▶ _PROBLEM TO SOLVE_
Could you transcribe every record below exactly as written, leaving out any pictures?

[RECORDS FOR THE TASK — start]

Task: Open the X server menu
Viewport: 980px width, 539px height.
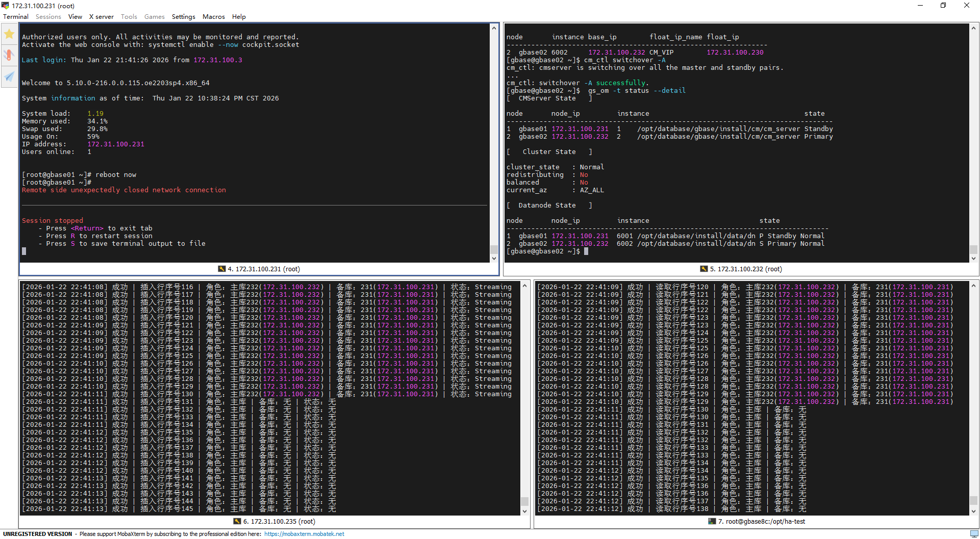Action: coord(101,17)
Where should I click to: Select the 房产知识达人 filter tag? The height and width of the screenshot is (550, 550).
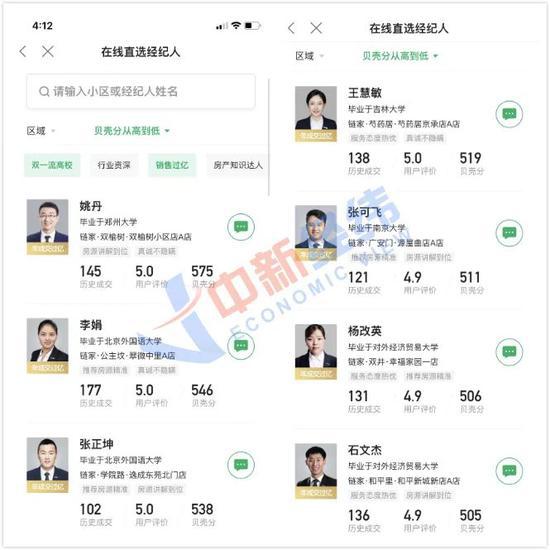point(238,165)
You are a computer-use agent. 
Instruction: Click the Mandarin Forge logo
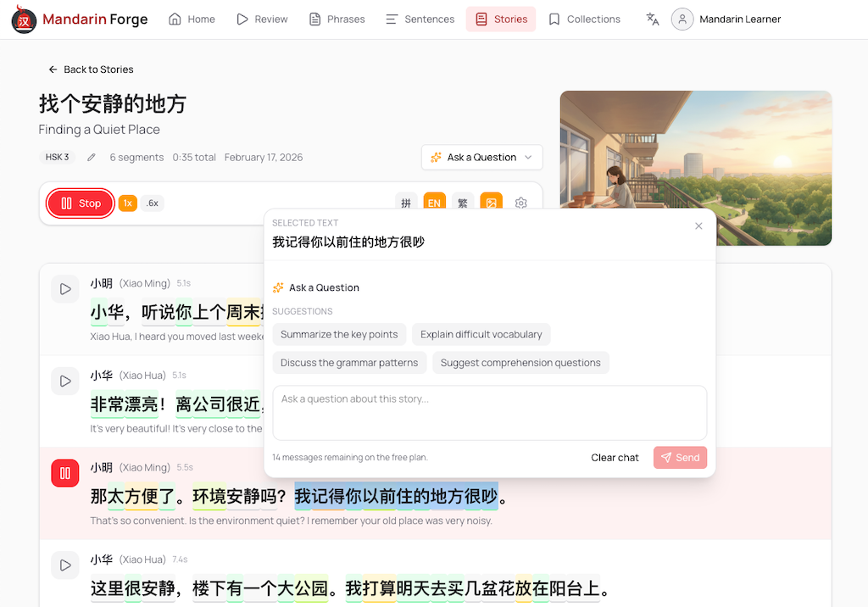pyautogui.click(x=79, y=19)
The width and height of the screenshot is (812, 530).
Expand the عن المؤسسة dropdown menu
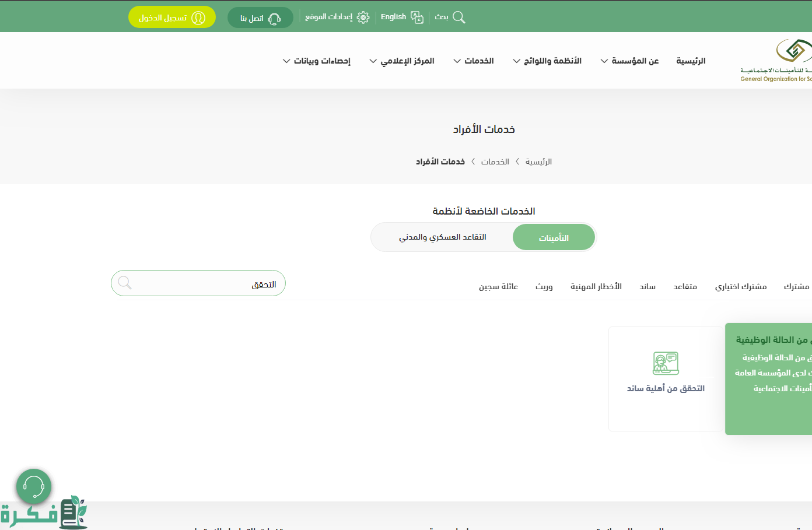629,61
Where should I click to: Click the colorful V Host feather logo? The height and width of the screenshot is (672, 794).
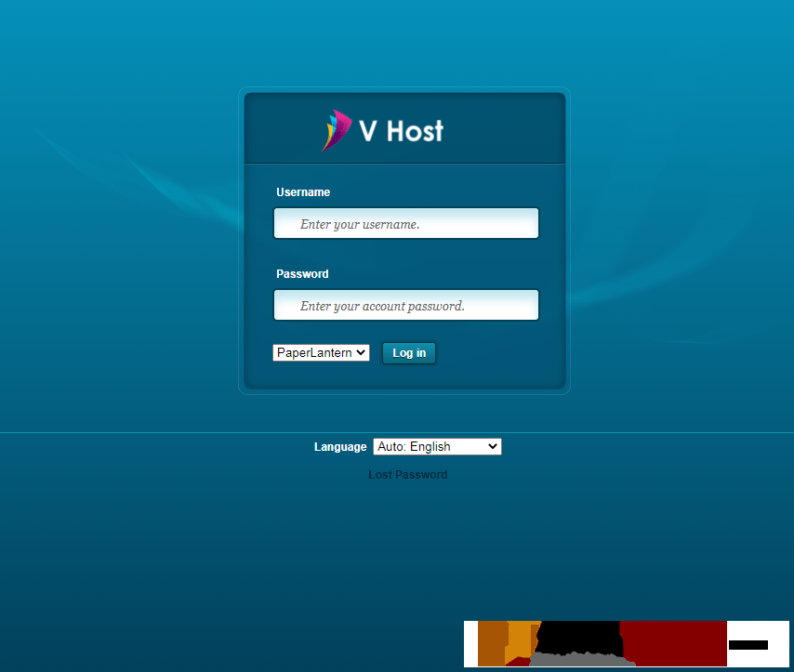[x=337, y=130]
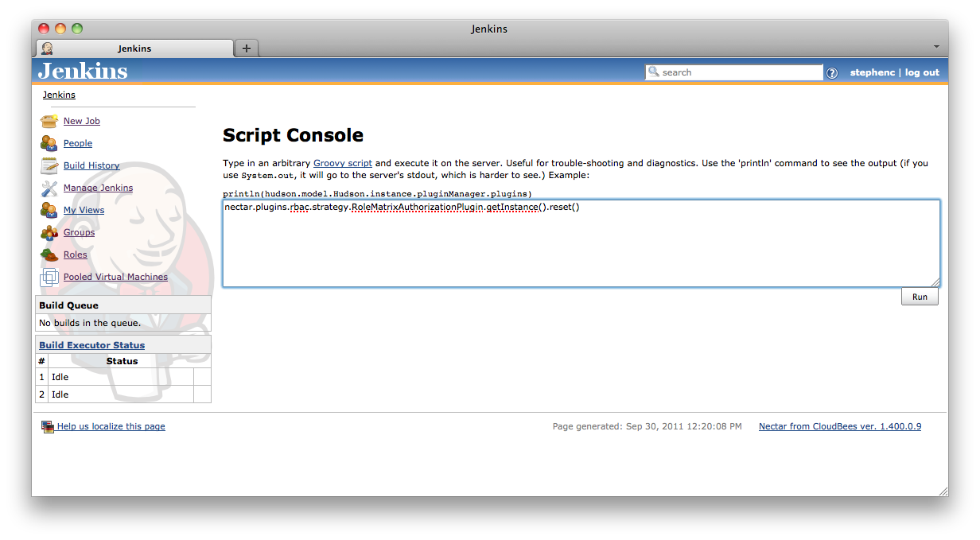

[RECORDS FOR THE TASK — finish]

▶ _FINISHED EXERCISE_
Task: Open the X server menu
Viewport: 980px width, 539px height.
Action: coord(101,17)
Where should I click to: Select the 房产知识达人 filter tag? The height and width of the screenshot is (550, 550).
point(238,165)
You are a computer-use agent. 
Instruction: Click the Mandarin Forge logo
pyautogui.click(x=79, y=19)
The width and height of the screenshot is (812, 530).
Expand the عن المؤسسة dropdown menu
629,61
Where should I click to: Click the colorful V Host feather logo? The height and width of the screenshot is (672, 794).
[x=337, y=130]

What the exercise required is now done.